◆ **Exercise brief**: Print the items verbatim, from the first line through the line containing "Looking at the screenshot, I should (55, 78).", with both ends included.
*****
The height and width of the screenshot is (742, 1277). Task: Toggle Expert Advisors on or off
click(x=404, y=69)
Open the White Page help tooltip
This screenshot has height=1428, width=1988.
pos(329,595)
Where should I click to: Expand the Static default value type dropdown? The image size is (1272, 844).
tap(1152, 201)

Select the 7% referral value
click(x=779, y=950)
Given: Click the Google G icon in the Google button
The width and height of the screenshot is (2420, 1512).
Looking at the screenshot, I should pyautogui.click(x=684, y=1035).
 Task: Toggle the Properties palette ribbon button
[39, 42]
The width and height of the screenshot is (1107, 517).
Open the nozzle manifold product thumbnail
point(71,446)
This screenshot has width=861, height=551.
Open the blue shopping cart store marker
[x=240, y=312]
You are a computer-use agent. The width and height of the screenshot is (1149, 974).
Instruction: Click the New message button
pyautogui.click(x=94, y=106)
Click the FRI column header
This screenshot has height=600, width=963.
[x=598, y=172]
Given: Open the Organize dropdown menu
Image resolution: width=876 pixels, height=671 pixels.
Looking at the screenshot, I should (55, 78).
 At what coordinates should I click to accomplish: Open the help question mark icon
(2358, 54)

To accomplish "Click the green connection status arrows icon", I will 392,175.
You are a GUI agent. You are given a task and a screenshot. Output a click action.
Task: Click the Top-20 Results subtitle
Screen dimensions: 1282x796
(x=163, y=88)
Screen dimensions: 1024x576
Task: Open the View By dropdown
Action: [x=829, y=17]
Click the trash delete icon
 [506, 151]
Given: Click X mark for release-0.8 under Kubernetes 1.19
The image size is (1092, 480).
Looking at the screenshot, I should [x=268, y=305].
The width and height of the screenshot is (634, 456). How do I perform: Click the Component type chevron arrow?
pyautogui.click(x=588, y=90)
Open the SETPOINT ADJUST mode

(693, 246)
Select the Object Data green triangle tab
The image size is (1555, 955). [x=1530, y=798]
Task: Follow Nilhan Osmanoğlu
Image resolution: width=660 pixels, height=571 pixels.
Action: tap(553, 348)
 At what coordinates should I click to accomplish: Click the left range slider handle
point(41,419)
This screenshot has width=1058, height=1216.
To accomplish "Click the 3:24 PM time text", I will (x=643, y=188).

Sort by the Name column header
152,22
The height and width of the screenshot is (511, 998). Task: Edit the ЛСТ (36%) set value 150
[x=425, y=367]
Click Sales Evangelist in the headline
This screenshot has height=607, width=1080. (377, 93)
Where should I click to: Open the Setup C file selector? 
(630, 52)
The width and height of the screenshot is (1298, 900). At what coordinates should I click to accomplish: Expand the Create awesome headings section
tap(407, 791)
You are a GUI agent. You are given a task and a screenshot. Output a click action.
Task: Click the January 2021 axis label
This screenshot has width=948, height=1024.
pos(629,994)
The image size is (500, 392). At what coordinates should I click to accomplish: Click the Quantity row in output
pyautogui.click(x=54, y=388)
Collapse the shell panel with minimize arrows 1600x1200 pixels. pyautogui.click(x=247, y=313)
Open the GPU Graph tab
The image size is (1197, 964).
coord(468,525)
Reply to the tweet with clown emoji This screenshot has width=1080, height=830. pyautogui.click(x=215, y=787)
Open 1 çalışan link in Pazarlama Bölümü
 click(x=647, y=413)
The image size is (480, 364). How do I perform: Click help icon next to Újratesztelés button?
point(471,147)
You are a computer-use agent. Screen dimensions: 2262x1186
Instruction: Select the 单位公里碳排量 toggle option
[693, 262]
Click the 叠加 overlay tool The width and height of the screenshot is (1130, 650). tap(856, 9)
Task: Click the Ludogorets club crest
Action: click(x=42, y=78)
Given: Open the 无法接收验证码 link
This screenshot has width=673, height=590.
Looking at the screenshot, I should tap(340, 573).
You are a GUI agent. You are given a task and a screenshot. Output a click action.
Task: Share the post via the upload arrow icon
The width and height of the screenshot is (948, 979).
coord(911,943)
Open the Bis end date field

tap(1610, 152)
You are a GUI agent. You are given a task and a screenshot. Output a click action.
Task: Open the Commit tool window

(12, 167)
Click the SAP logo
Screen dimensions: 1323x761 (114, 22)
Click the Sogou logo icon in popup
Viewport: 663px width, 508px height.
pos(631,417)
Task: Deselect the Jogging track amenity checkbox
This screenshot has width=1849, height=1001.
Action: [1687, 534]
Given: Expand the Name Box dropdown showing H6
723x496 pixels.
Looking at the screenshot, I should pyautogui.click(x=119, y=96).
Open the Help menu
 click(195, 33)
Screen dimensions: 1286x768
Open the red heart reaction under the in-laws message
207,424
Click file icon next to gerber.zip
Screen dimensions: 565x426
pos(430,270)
*****
◆ **Solution**:
The height and width of the screenshot is (742, 1277). Task: Toggle Expert Advisors on or off
click(x=404, y=69)
Open the White Page help tooltip
This screenshot has height=1428, width=1988.
pos(329,595)
Where should I click to: Expand the Static default value type dropdown? The image size is (1272, 844).
tap(1152, 201)

Select the 7% referral value
click(x=779, y=950)
Given: Click the Google G icon in the Google button
The width and height of the screenshot is (2420, 1512).
Looking at the screenshot, I should pyautogui.click(x=684, y=1035).
 Task: Toggle the Properties palette ribbon button
[39, 42]
The width and height of the screenshot is (1107, 517).
Open the nozzle manifold product thumbnail
point(71,446)
This screenshot has width=861, height=551.
Open the blue shopping cart store marker
[x=240, y=312]
You are a computer-use agent. The width and height of the screenshot is (1149, 974).
Instruction: Click the New message button
pyautogui.click(x=94, y=106)
Click the FRI column header
This screenshot has height=600, width=963.
[x=598, y=172]
Given: Open the Organize dropdown menu
Image resolution: width=876 pixels, height=671 pixels.
Looking at the screenshot, I should (55, 78).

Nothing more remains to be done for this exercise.